Dear Mr Smith<?> [comma after greeting in business email]

MILANAchka

New Member
Russian
Dear English speakers

I've recently noticed that according to the rule you do not need to put a comma after greetings in letters, like : "Dear Sir or Madam/Dear Anna/Dear Mr Smith". I mean it should look like:
Dear Mr Smith
We are glad to inform you ...bla-bla-bla

Is it right? No need to put a comma after Mr Smith?

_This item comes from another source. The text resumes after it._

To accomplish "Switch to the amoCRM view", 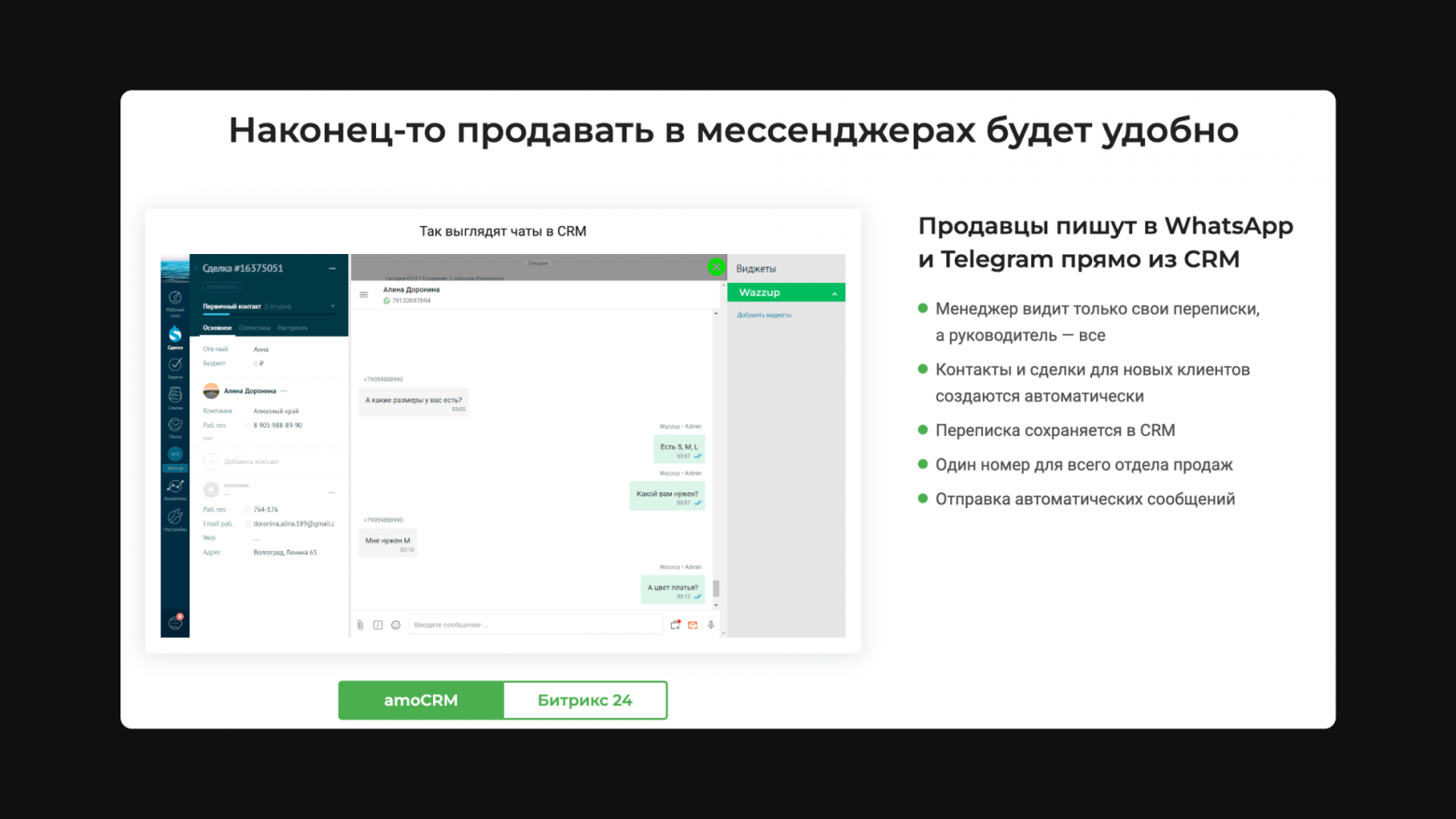I will tap(421, 699).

And as for the ending, when you write: Sincerely, Best regards - a comma is not needed,right?

Like:
Best regards
Tom Brown


Thank you!
 
  • Glenfarclas

    Senior Member
    English (American)
    In an American business letter, I would expect to see a colon after the salutation and a comma after the complimentary close. In a personal letter, I would expect to see a comma in both places.
     
    Last edited:

    MILANAchka

    New Member
    Russian
    Thank you for the links. There is an answer to this question in one link, but it's regarding informal emails. Even in some textbooks they give the rule "no comma", but still later they give examples of business e-mails where they put a comma. So I wanted to hear from native speakers, how you apply these rules in real life.
     

    DonnyB

    Sixties Mod
    English UK Southern Standard English
    Thank you for the links. There is an answer to this question in one link, but it's regarding informal emails. Even in some textbooks they give the rule "no comma", but still later they give examples of business e-mails where they put a comma. So I wanted to hear from native speakers, how you apply these rules in real life.
    For what it's worth, I as a BE speaker use commas consistently after the salutation in both personal and business emails but tend to sometimes omit them at the end if I'm writing informally.

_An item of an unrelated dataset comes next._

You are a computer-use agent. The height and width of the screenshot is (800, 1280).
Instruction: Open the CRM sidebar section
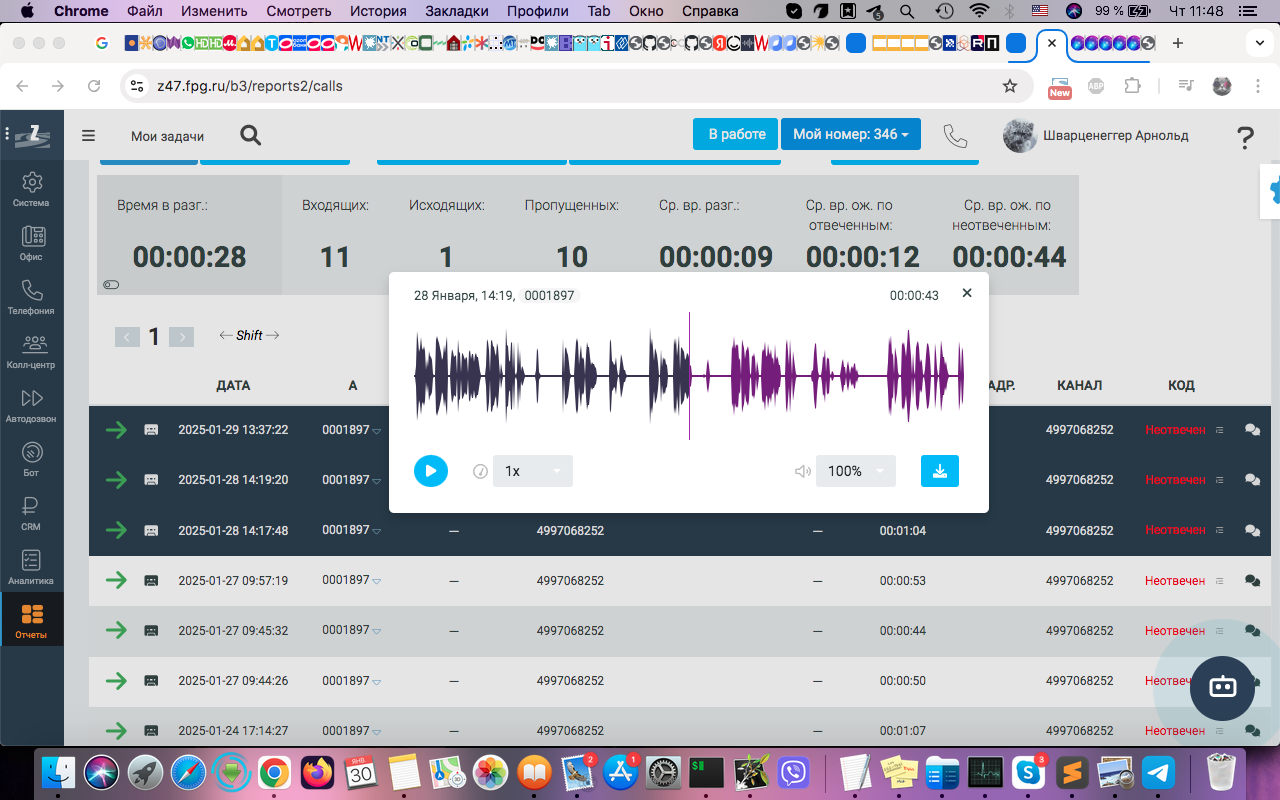(32, 513)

    But as you've by now presumably realized, there are no fixed "rules" about this: it's more a matter of style and personal preference than anything else. :)
     

    dojibear

    Senior Member
    English - Northeast US
    There is no fixed rule for emails. There are older "rules" for business letters. Some people imitate those rules in emails, while other people think those rules don't apply to emails, because business emails are "less formal" than business letters.